Rajasthan Board RBSE Class 12 Economics Notes Chapter 17 Money: Meaning, Functions and Importance

  • The exchange of goods against other goods without the use of money is called barter system.
  • In barter system, people used to exchange goods for fulfilment of their needs.
  • Many difficulties were faced in exchanging goods/services through barter system.
  • To overcome the difficulties of barter system, money was invented as a common medium of exchange.
  • Invention of money is thought to be the most important among the inventions of human civilization.
  • After the invention of money, the difficulties of exchange of goods through barter system were removed.
  • After the invention of money, all types of exchanges took place through use of currency.
  • Now, money began to be accepted as a medium of exchange and a measure of value.
  • Money also functions as a tool for accumulation of value and unit of accountancy.
  • There are many definitions of money. In simple words, money is accepted as a medium of exchange and acts as a measure and a store of value and basis of deferred payments which is accepted by the people in an independent, extensive and general form.
  • With the help of money, a person can easily transfer his purchasing power to another person. It is a basis of credit.
  • Money provides liquidity to capital or wealth.
  • In the present time, mone;/ has become an important component in economic field.
  • Money is a basis of market system and a key to measure economic development-
  • Money has made conversion of savings into investment easier.
  • Money is also a basis of social prestige.
  • Money has made possible the division of labour and specialisation in the industrial world.
  • It is necessary to keep proper control on money, otherwise it can become a reason for inflation.
  • It is a correct saying that “Money is a good Servant, but a bad Mistress”.
  • Demonetization is a process through which the central bank of a country seizes legality of currency in circulation to put out of circulation black money and fake currency, and issues new currency.

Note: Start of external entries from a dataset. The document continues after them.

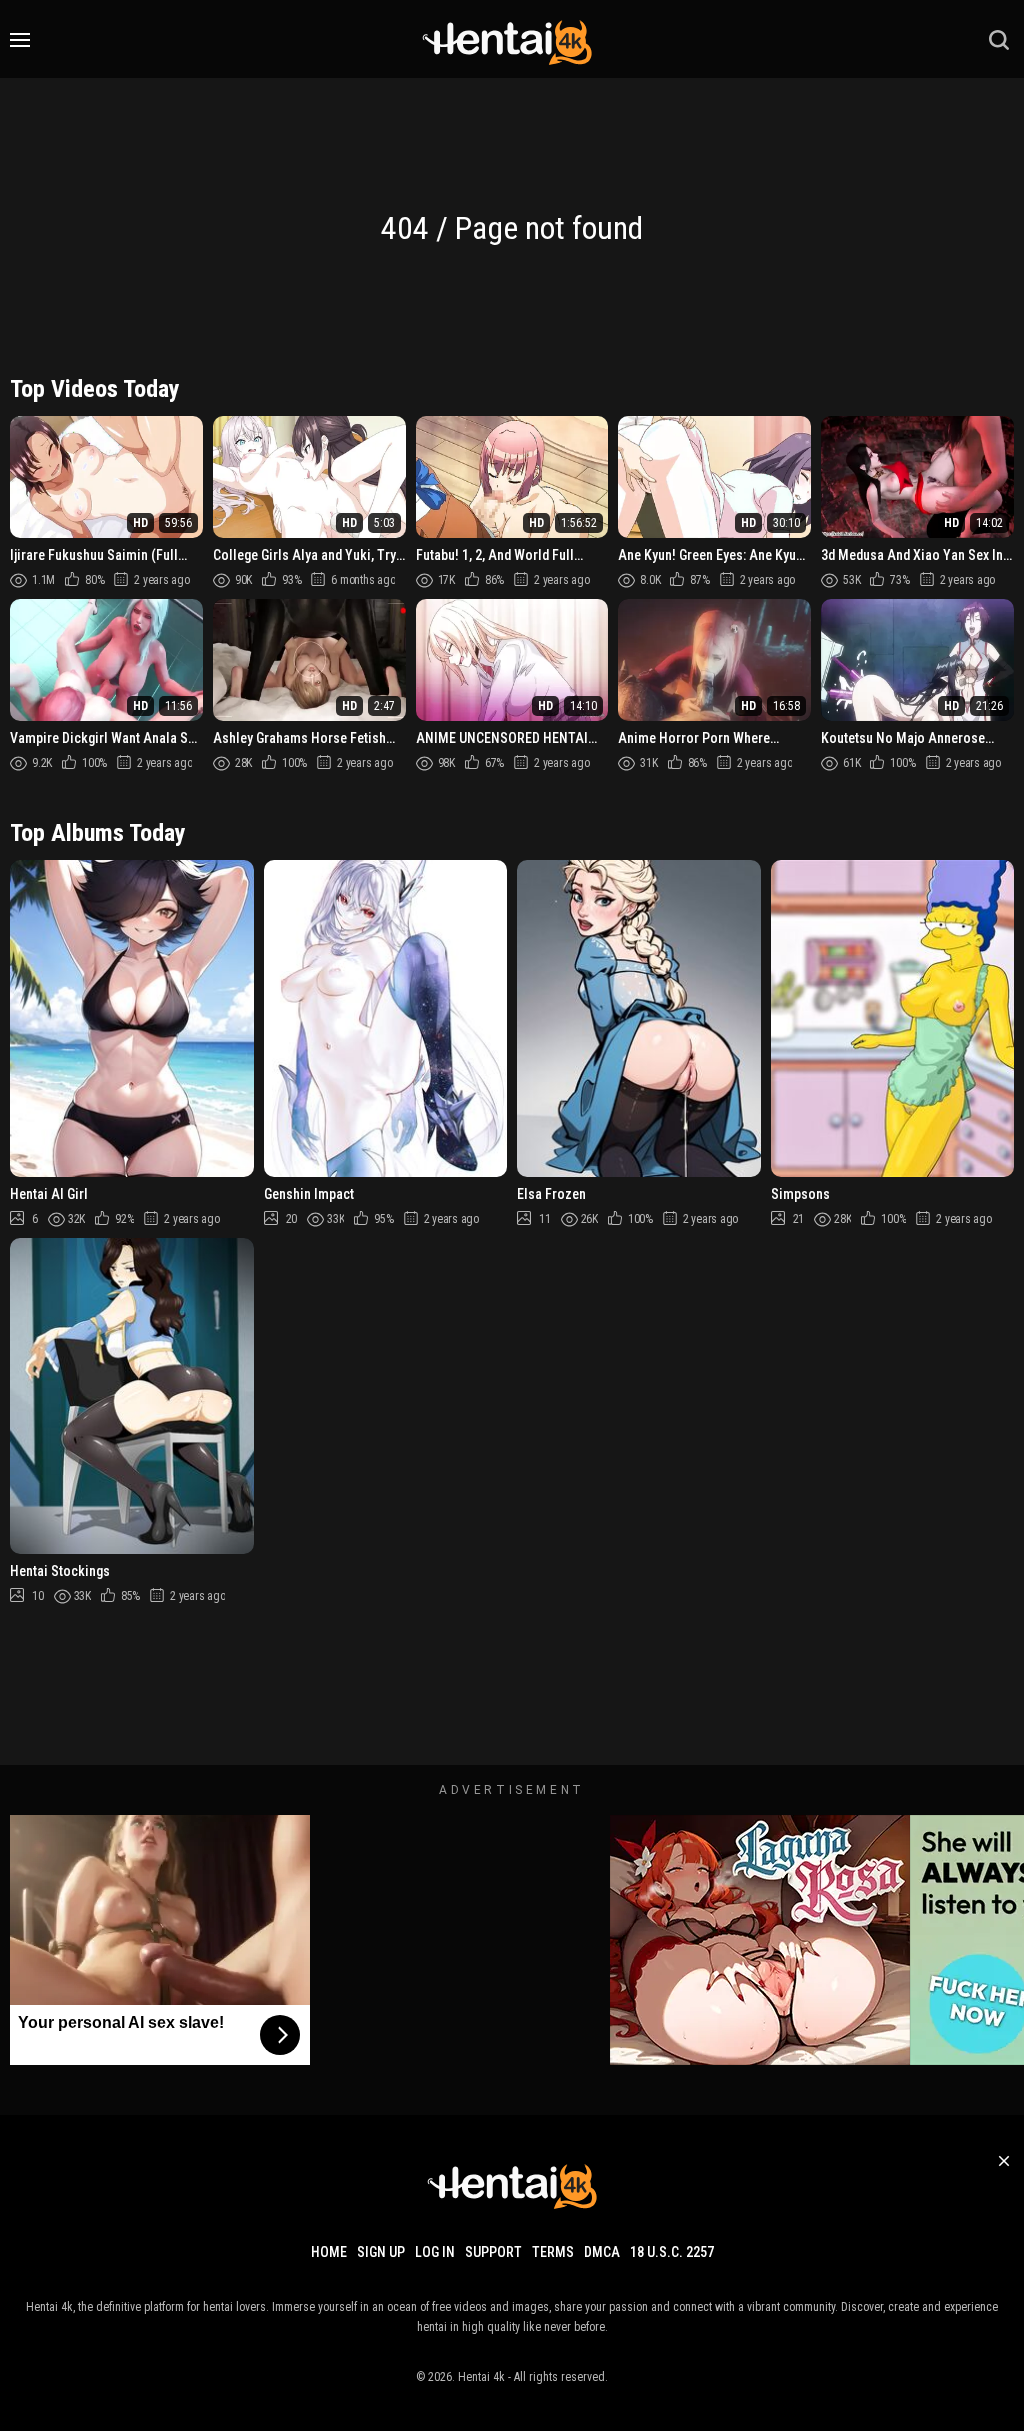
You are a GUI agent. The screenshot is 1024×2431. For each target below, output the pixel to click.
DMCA (602, 2252)
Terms (553, 2252)
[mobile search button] (999, 40)
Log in (435, 2252)
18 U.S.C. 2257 (672, 2252)
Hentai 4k (481, 2377)
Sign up (381, 2252)
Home (329, 2252)
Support (493, 2252)
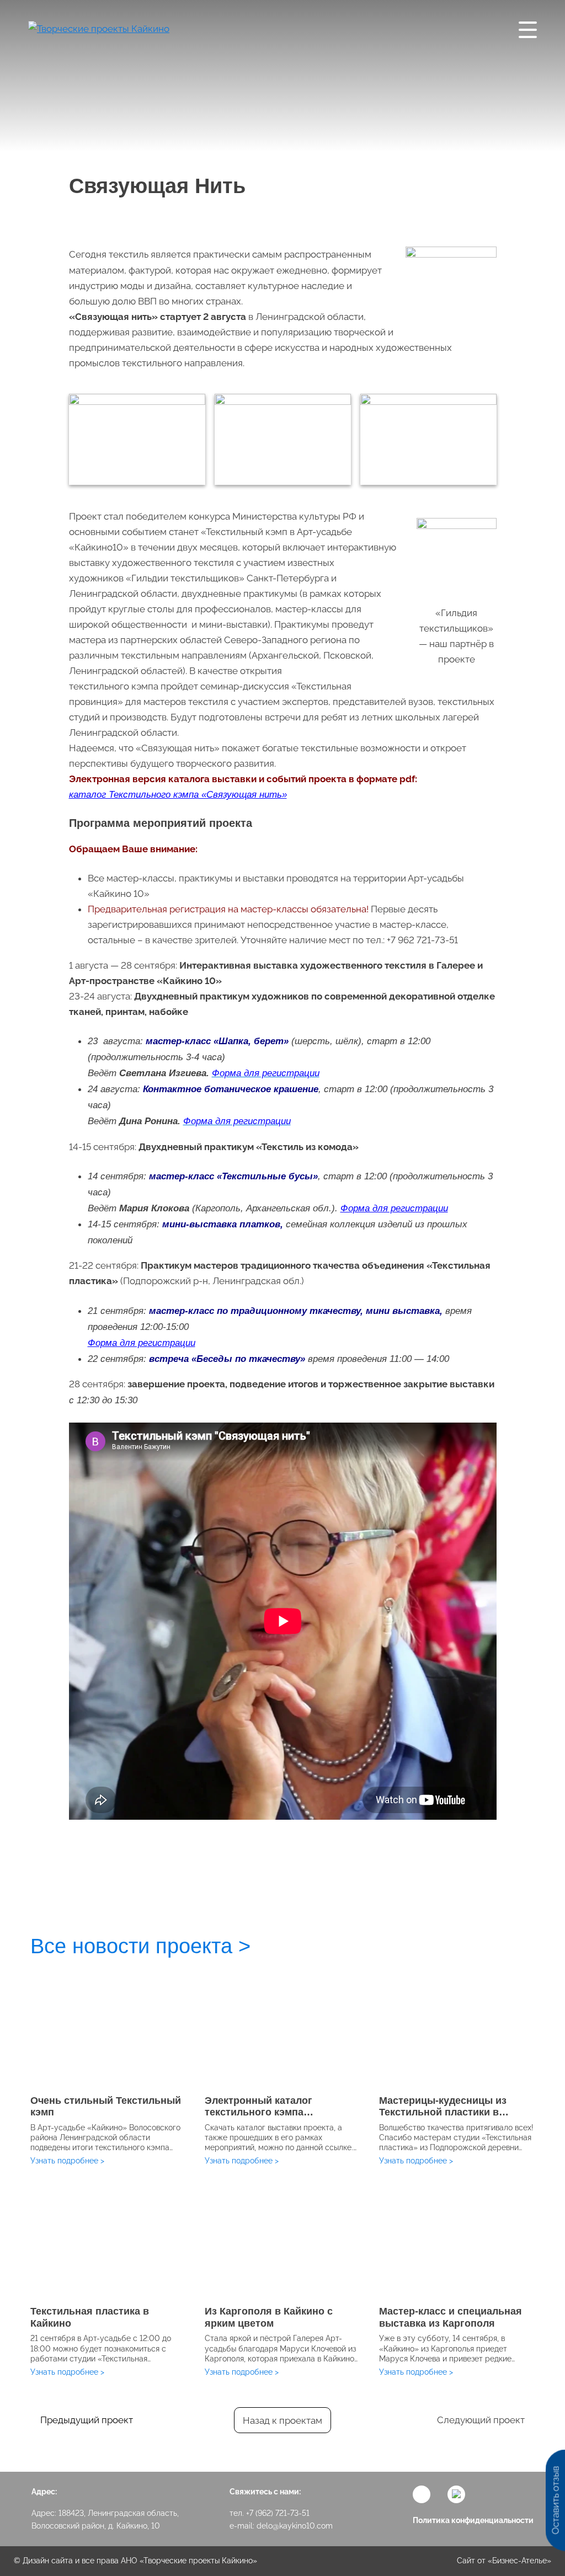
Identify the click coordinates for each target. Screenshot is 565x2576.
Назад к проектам (282, 2420)
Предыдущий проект (86, 2419)
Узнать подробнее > (67, 2160)
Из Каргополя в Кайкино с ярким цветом (269, 2317)
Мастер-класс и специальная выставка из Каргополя (450, 2317)
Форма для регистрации (394, 1208)
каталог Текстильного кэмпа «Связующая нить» (178, 794)
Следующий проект (481, 2419)
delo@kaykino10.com (295, 2525)
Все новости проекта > (140, 1946)
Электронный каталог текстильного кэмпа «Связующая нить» (258, 2112)
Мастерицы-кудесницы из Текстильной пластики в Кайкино (443, 2112)
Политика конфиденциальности (473, 2520)
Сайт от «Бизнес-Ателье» (504, 2560)
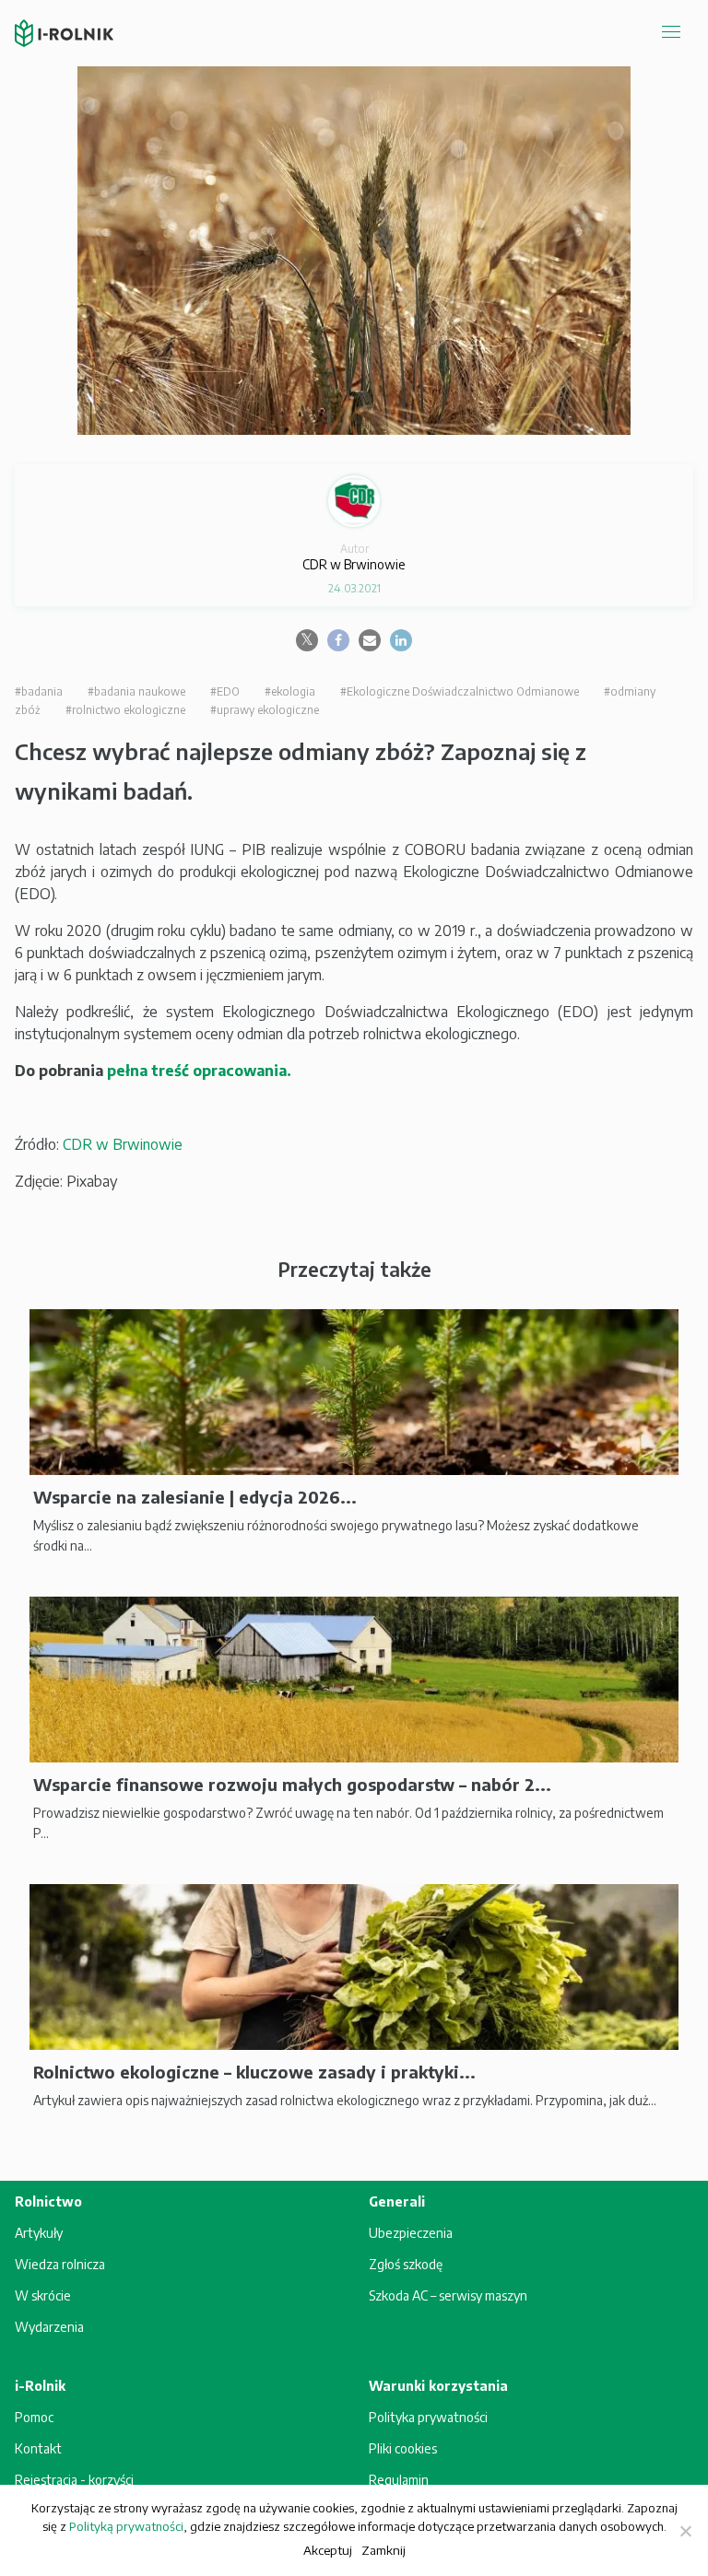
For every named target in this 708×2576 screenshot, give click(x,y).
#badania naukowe (136, 691)
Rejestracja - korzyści (74, 2480)
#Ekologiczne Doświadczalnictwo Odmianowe (459, 691)
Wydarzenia (49, 2327)
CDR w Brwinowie (123, 1144)
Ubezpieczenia (411, 2233)
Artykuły (39, 2233)
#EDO (225, 691)
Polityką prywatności (126, 2526)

RBSE Class 12 Economics Notes Chapter 17 Money: Meaning, Functions and Importance

Important Definition of money

  1. According to Hartley Withers, “Money, is that commodity through which we sell and purchase goods”.
  2. According to Walker, “Currency is that which does the work of a currency”.
  3. According to Knapp, “Anything which is declared by the state as money, becomes money”.
  4. According to Seligman, “Money is one thing that possesses general acceptability”.
  5. According to Kinley, “Money is such commodity which is generally used and accepted as a medium of exchange and measure of value.”
  6. According to Marshall, “Money includes all these commodities which are generally accepted without investigation and doubt for purchase of goods and services and as a means to pay for expenses at a specific place and time.”

RBSE Class 12 Economics Notes Chapter 17 Money: Meaning, Functions and Importance

Important terminology

  1. Barter system : In this system, people fulfil their various needs through exchange of goods.
  2. Money : Money (currency) is any such thing which is readily accepted as medium of exchange, measure of value, and value transfer and value storage.
  3. Store of value : Store of value implies store of wealth as currency for future use.
  4. Legal Money : Legal money implies such currency the acceptability of which is legally binding on common people.
  5. Deferred payment : Deferred payments refer to those payments which are not made immediately, but are made at some time in the future.
  6. Double Combination : Double combination of wants implies that the two individuals are in possession of such goods which they are willing to exchange for the satisfaction of their wants.
  7. Indivisible Commodity : Indivisible commodities are those whose value becomes much lesser or zero if divided into parts. Example – Buffalo, Cow, etc.
  8. Ability to pay : If someone is in a position to pay back his loans it is called his ability to pay.
  9. Liquidity : Money can be used immediately for any purpose at any time. This feature of money is termed as liquidity.
  10. Accounting unit : When various transactions are accounted in terms of money then it works as an accounting unit.